I agree it would be convenient for the kernel to expose a generic "max
data size" limit for the NVMe controller. For example, nvme-cli
currently pessimistically assumes a controller's maximum data transfer
size is 4 KB when sending Get Log Page commands:
https://github.com/linux-nvme/libnvme/blob/8cdd746b324bd84a0666e7a265aa253dbda9d932/src/nvme/ioctl.c#L330.
Fetching large log pages results in a lot of Get Log Page commands. If
nvme-cli could tell that the controller and kernel support larger data
transfers, it could fetch the entire log page (or a much larger chunk)

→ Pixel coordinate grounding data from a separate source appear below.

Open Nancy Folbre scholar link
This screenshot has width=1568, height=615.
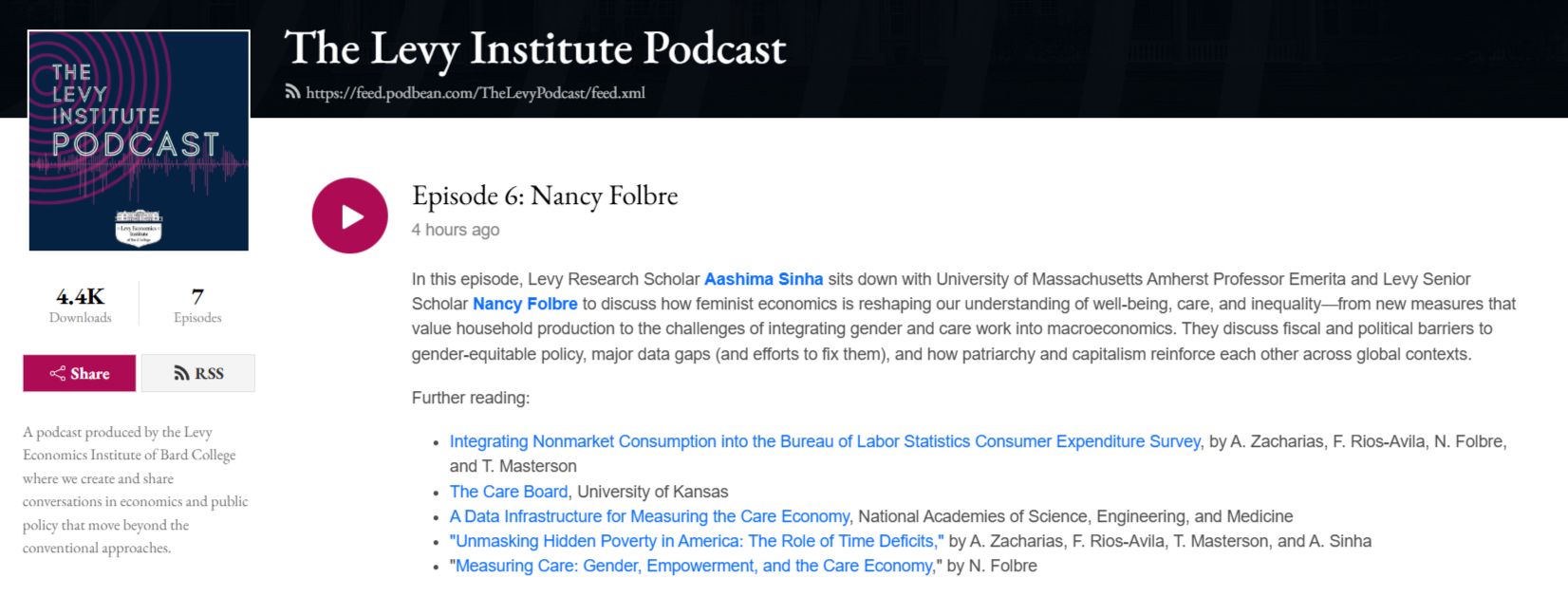tap(525, 304)
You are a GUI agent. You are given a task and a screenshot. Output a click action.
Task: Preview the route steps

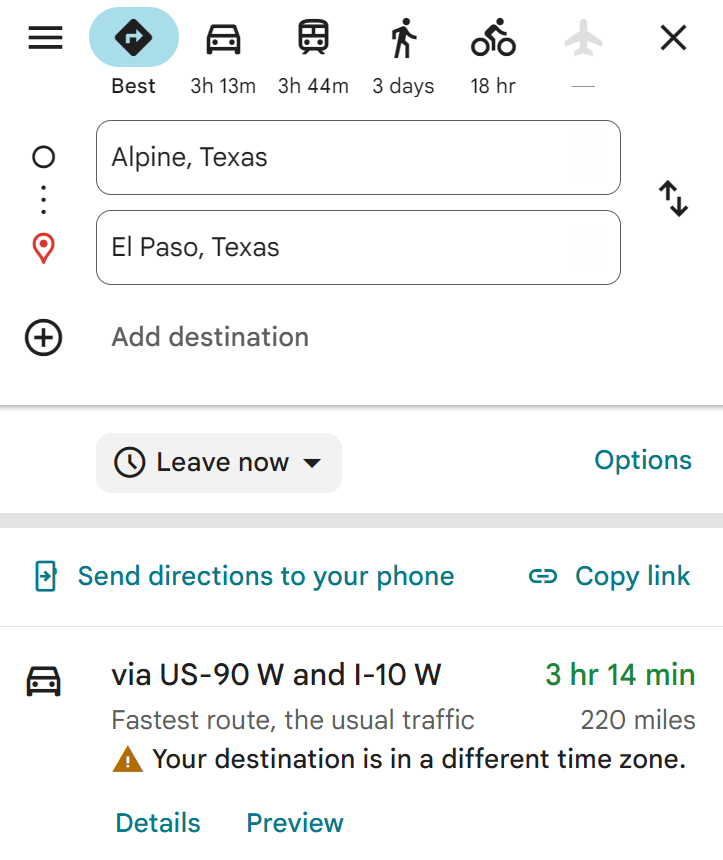pyautogui.click(x=294, y=823)
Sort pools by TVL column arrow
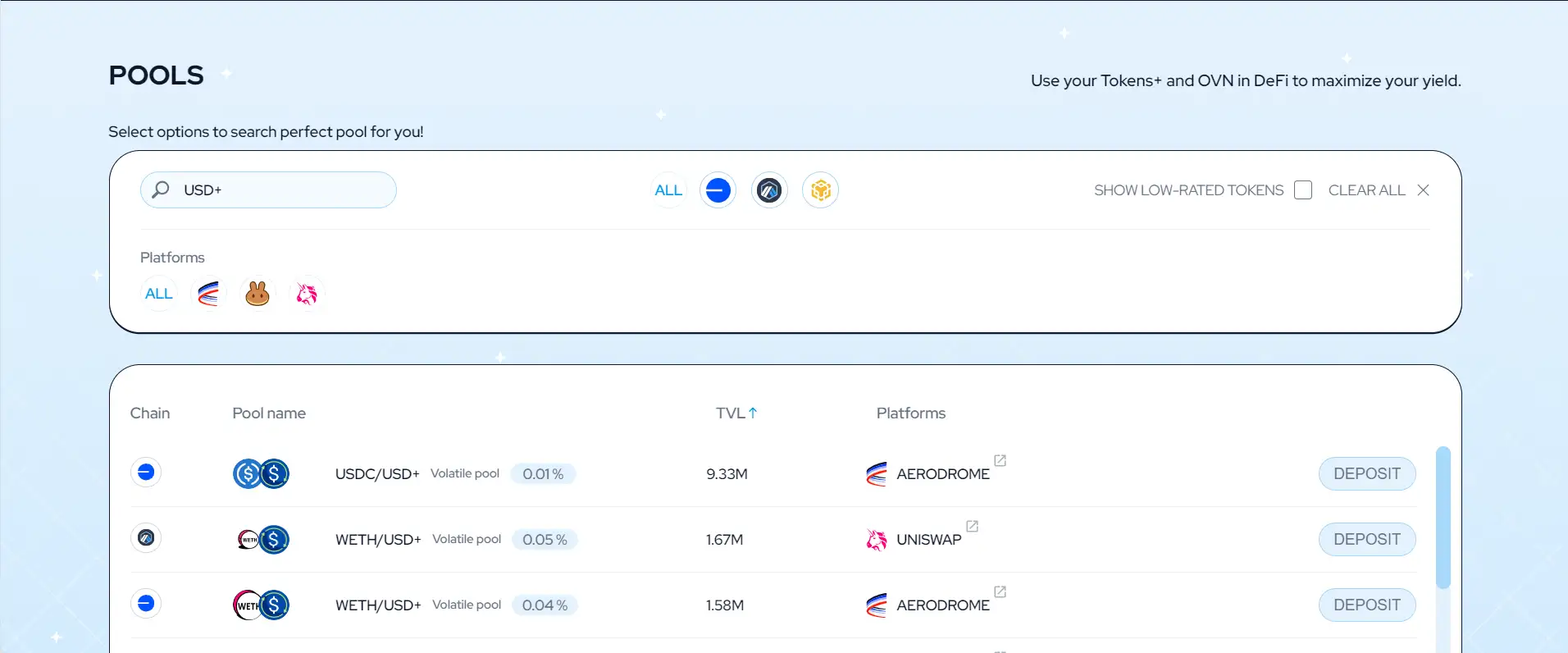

in a Get Log Page command.

Best,
Caleb


On Thu, Oct 17, 2024 at 9:46 AM Keith Busch <kbusch at kernel.org> wrote:
>
> On Wed, Oct 16, 2024 at 09:31:08PM +0000, Abhishek Bapat wrote:
> > max_hw_sectors based on DMA optimized limitation") introduced a
> > limitation on the value of max_hw_sectors_kb, restricting it to 128KiB
> > (MDTS = 5). This restricion was implemented to mitigate lockups
> > encountered in high-core count AMD servers.
>
> There are other limits that can constrain transfer sizes below the
> device's MDTS. For example, the driver can only preallocate so much
> space for DMA and SGL descriptors, so 8MB is the current max transfer
> sizes the driver can support, and a device's MDTS can be much bigger
> than that.
>
> Anyway, yeah, I guess having a controller generic way to export this
> sounds like a good idea, but I wonder if the nvme driver is the right
> place to do it. The request_queue has all the limits you need to know
> about, but these are only exported if a gendisk is attached to it.
> Maybe we can create a queue subdirectory to the char dev too.